Y sin embargo, es un libro luminoso. Pero no como Veronika decide morir, de Paulo Coelho, por ejemplo, en el que la luz atraviesa la oscuridad para rasgarla y transformarla en libertad. Pat Conroy no es tan generoso. La luz de El primer verano de nuestras vidas es la energía vital que puebla el libro, la lucha constante por levantarse, ese premio al esfuerzo y a la perseverancia. Las mejores partes del relato son las que evocan la adolescencia de Leo y sus amigos. En ellas el lenguaje del escritor no sólo es fluido, si no bello. Hay algo de frágil y de mágico en esos interminables días de la adolescencia que dibuja con maestría, y esa promesa latente, y esas transformaciones milagrosas, y ese futuro alentador que vive en cada día que pasa. Todo está cubierto con una pátina de melancólica alegría, de sugerente voluptuosidad, que transmite alegría y cierta tristeza entremezcladas; a fin y a cabo el sabor de la vida es agridulce, y en el Charleston de 1960, mucho más.

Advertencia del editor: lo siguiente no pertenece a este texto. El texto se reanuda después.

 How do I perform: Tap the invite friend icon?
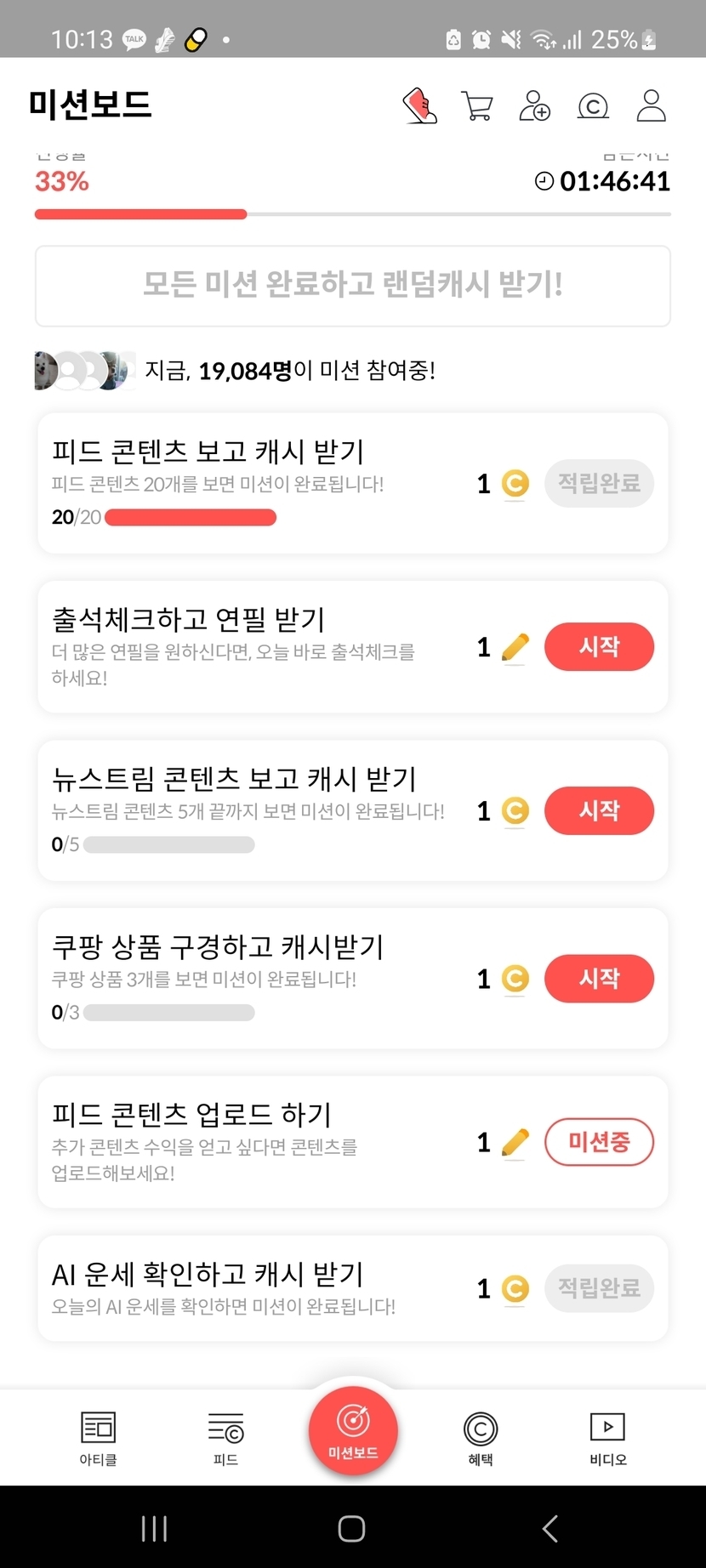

Bellas y tristes son también las páginas en las que el protagonismo espiritual pasa de Charleston a San Francisco, la joya del Pacífico. Es una ciudad bella, de clima indescriptible, fascinante e irrepetible. Y en aquella época, en los primeros 80s, cuando el mundo sufre un espasmo y las máscaras caen al suelo y la fiesta termina bruscamente, aún más. Esos días oscuros, llenos de lamentos, de miedo y muerte son descritos con una delicadeza única, donde lo que sabemos más que de sobra se nos muestra con otra luz y sobre todo con tanta dulzura y ausencia de juicio, que los hechos narrados en sus páginas pasan sin dudar a un segundo plano. No nos importa qué van a hacer allí Leo y su pandilla, sólo lo que ven, lo que experimentan y sienten.
La narrativa de Pat Conroy es suave pero no amanerada, es dulce pero no empalaga. Está llena de referencias sonoras, de impactos visuales, del eco de los ríos, del sabor de los alimentos y del aroma de los jardines. Evoca y reflexiona y se desnuda sin pudor. Tiene un fuerte acento norteamericano sin duda y una melodía continua y de perfil bajo, que embriaga sin embargo atrapándonos en sus redes mientras la historia navega entre los ríos Ashley y Cooper, y entre nuestros ojos y los de Leo, entre su corazón lento y reflexivo y su bondad que no es de este mundo.
El primer verano de nuestras vidas es una historia de amor, de amistad, de todo aquello que nos acerca a la muerte pero al mismo tiempo a la vida, a la esclavitud y a la liberación. Es un relato lleno de claroscuros donde la tragedia y la comedia, la salud y la enfermedad, la alegría y al tristeza se dan la mano sin límites ni cortapisas… Quizá, quién lo sabe, como también ocurre en la vida.